Elles hochèrent la tête en se dévisageant. Leur plus grande frayeur, avouèrent-elles. Mais les cavaliers s’étaient heurtés à un véritable mur. Il avait suffi de deux ou trois tirs réussis pour les abattre.

— Malgré ces victoires, c’est lorsque Krys a empoigné ce terrible marteau morcan et foncé droit vers le fort en hurlant que nous nous sommes décidés, ajouta Olga.

— Sans lui et ses ruses, nous aurions certainement été retrouvés avant d’atteindre la frontière, dit Guenièvre.

— Eh bien, c’est réussi, et vous lui marchez dessus, clamai-je.

Guenièvre inspecta l’endroit qu’elle piétinait.

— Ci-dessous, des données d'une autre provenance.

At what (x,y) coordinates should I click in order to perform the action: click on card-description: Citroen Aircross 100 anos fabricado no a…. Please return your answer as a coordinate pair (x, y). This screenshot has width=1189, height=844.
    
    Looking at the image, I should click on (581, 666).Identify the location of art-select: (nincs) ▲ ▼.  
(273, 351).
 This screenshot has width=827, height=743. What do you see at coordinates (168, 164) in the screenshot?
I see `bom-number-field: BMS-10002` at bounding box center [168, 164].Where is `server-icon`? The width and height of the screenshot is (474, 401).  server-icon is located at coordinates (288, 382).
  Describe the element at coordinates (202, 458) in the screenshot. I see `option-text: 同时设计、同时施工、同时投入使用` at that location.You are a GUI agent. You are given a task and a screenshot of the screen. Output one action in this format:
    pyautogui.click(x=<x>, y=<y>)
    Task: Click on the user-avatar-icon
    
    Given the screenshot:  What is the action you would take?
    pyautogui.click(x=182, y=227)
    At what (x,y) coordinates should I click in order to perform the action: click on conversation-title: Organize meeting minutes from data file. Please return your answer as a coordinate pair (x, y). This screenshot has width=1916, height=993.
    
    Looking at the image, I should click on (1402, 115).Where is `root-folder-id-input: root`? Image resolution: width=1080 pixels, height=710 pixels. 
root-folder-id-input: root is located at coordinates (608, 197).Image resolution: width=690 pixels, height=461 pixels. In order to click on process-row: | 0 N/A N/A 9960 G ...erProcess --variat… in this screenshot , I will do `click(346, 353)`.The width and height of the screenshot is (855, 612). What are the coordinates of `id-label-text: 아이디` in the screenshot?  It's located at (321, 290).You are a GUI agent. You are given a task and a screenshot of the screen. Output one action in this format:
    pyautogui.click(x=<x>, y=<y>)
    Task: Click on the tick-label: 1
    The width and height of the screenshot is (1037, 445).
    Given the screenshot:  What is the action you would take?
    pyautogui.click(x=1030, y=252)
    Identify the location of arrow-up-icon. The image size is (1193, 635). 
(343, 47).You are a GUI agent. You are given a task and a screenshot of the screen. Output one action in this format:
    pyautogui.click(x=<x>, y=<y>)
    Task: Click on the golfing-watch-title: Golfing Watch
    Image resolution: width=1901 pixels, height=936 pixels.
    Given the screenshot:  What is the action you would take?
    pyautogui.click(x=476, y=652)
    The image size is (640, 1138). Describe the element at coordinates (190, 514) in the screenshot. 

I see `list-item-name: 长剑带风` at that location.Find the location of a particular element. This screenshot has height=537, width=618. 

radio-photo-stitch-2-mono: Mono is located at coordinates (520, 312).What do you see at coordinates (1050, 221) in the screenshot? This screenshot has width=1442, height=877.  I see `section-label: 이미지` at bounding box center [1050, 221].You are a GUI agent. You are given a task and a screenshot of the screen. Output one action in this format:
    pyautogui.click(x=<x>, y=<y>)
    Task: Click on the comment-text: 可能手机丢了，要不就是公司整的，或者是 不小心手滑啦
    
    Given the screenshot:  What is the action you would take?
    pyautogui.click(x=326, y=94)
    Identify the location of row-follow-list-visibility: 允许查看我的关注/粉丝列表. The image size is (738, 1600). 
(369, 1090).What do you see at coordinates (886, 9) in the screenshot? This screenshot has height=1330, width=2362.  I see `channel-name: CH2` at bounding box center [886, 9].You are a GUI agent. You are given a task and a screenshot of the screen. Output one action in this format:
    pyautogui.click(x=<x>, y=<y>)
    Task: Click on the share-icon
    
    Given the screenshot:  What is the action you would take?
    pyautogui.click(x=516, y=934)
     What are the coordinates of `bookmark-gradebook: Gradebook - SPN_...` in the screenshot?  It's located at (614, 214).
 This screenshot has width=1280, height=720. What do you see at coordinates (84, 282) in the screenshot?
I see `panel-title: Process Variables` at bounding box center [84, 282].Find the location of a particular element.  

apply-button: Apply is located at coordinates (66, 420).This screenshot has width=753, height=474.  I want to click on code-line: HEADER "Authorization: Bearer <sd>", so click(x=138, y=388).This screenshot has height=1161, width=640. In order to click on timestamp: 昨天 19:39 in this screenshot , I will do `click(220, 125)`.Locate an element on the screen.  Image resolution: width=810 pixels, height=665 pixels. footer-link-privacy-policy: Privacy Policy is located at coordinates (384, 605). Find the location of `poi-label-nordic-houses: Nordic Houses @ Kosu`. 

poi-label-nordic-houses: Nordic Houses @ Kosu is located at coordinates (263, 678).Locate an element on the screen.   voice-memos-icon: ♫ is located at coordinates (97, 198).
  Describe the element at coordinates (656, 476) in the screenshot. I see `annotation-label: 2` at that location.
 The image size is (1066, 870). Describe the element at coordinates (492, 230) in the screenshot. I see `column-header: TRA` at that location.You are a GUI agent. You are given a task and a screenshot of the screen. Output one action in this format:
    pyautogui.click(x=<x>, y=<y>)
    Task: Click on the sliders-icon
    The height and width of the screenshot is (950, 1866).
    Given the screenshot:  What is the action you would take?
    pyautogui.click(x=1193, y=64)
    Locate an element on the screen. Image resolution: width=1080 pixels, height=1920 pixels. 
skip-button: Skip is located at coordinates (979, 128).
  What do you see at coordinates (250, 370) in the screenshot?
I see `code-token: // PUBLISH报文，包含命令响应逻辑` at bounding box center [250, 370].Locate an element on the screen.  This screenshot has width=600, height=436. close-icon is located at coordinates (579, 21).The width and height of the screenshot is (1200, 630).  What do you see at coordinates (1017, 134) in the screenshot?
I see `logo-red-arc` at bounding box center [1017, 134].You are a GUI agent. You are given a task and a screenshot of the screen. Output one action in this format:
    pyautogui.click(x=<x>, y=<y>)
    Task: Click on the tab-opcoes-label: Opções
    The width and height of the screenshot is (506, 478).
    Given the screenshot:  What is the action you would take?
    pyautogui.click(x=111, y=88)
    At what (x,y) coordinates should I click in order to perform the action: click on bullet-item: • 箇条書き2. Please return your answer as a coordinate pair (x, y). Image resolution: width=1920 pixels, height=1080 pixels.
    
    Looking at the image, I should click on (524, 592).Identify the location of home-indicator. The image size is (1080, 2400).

— Je ne vois rien ? s’étonna-t-elle. Je marche sur quoi ?

— Sur la frontière ! dis-je en souriant.

Les filles rirent de bon cœur. Cela leur rappela qu’elles étaient arrivées à destination, saines et sauves. Elles avaient terminé de me laver et de nettoyer mes blessures. Elles me portèrent jusqu’au lit. Je remarquai combien elles étaient toniques.

— Bon ! Tout est prêt. Allons chercher Krys, proposa Olga.

Olga et Guenièvre étaient à peine sorties que, par la porte entrouverte, je les entendis chuchoter : « Qu’est-ce qu’elle est belle ! Heureusement qu’on l’a rhabillée, sinon Krys serait mort sur place ! ». Tamara remarqua à l’expression de mon visage que je les avais entendues. Elle sourit.